Three general principles for sensory modification of motor circuits are described by Pearson and Ramirez (1997). (1) Sensory feedback contributes to the generation and maintenance of rhythmic activity. (2) Phasic sensory signals initiate major phase transitions in intact motor systems. (3) Sensory signals regulate the amplitude of ongoing motor activity. In addition, for segmented animals, the sensory input must be able to modify the intersegmental phase relationships. In the absence of sensory input in the lamprey, for example, the intersegmental phase lag of the spinal cord varies greatly from cycle to cycle (Matsushima and Grillner, 1992) and for different individual preparations (Sigvardt and Williams, 1996). Using pharmacological microstimulation of the brain stem to elicit fictive swimming in longer spinal cord preparation of larval lamprey, Hagevik and McClellan (1994)found that the intersegmental phase lag is smaller than that observed in whole animals. The lamprey edge cells, stretch receptors located along the lateral margin of the spinal cord, signal the ongoing movement (Grillner et al., 1982, 1984) and have synaptic connections with locomotor neurons (Viana di Prisco et al., 1990) and thus have the potential to increase and/or stabilize the phase lags generated by the spinal cord. In the crayfish swimmeret system, two nonspiking stretch receptors (NSSRs) were found in each swimmeret-bearing segment; these depolarize in response to retraction of the swimmeret (Heitler, 1982). Sinusoidal current injected into a single NSSR produces a beat frequency modulation of spontaneously generated rhythm (Heitler, 1986). As another example of sensory modification, the locust flight rhythm can be entrained by the imposed rhythmic movement of one forewing, which is most likely mediated by the bursts of stretch receptor activity (Wendler, 1983). All of these studies suggested that the sensory input can and must contribute to intersegmental coordination. Our study thus provides explicit information about this aspect of sensory modification. It remains to be seen whether the proprioceptors in those other systems can, like the VSR, modulate intersegmental phase relationships.
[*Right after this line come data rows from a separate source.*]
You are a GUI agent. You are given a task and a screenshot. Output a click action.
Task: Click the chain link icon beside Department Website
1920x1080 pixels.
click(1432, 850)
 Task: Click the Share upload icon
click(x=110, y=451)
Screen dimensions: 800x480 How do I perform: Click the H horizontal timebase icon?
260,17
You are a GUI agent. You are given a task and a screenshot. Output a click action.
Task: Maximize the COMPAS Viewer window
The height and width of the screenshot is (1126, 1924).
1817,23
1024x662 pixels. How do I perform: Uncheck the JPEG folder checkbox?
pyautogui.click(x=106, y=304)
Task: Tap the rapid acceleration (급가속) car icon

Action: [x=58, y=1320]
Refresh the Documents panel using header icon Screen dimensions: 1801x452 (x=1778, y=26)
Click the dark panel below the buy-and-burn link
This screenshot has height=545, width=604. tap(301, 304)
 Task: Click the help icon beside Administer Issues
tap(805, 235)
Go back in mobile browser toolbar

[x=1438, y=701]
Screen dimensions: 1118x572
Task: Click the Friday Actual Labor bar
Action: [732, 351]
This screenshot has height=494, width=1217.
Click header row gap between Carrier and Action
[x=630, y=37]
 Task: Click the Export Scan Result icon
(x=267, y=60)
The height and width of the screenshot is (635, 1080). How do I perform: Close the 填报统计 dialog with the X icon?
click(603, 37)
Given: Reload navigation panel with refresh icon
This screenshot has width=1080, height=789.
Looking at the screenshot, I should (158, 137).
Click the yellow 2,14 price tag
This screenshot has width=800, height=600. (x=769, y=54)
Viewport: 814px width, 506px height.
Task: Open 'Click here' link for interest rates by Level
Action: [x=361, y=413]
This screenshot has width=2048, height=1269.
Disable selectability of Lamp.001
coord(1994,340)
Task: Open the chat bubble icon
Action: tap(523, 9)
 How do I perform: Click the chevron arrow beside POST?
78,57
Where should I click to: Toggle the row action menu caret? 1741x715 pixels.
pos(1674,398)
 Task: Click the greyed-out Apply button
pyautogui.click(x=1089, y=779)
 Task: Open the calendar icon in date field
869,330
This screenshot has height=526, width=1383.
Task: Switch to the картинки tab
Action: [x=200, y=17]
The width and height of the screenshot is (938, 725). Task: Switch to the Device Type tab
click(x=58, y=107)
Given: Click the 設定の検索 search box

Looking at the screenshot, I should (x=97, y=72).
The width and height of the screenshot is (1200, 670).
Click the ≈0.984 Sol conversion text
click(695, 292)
VSRs function as analog-digital converters

Large and broad spikes can be elicited in the soma of VSRs (Blackshaw and Thompson, 1988), but they cannot propagate to the CNS because the axon does not sustain action potentials. In our recordings from the VSR axons, brief spontaneous depolarizations are characteristically seen. These must originate from the central terminals of the VSR because they are present even when the dendrite and soma of the VSR are removed (Fig. 1A). Blackshaw and Thompson (1988) suggested that these small depolarizations might be postsynaptic potentials, because they were abolished by bathing the preparation in 15 mmMg²⁺ saline, which blocks chemical synapses in the leech. However, the extreme sensitivity of the event frequency to small currents (Fig. 1B) makes this interpretation unlikely. Moreover, a high concentration of Mg²⁺ raises the impulse threshold in leeches (Pearce and Friesen, 1985). Therefore, the small spike-like depolarizations are more likely to be impulses, which disappear with elevated impulse threshold. If the small spikes are indeed action potentials initiated at the central terminal, the VSRs function as analog-digital converters. In other words, the analog signal of muscle contraction is conveyed by graded potential changes to central terminals of the VSRs, where it modulates action potential frequency.

Conclusion

We have shown that stretch receptors in the leech body wall are excellent candidates to convey information concerning the execution of the swim motor program to the central oscillator circuits. Activity in these receptors can modify local intersegmental phase lags within the nerve cord and thereby, in combination with the central oscillator, may set intersegmental phase relationships. We now view the complete leech swim oscillator in the intact animal as central oscillatory circuits intimately linked with peripheral motor-sensory loops.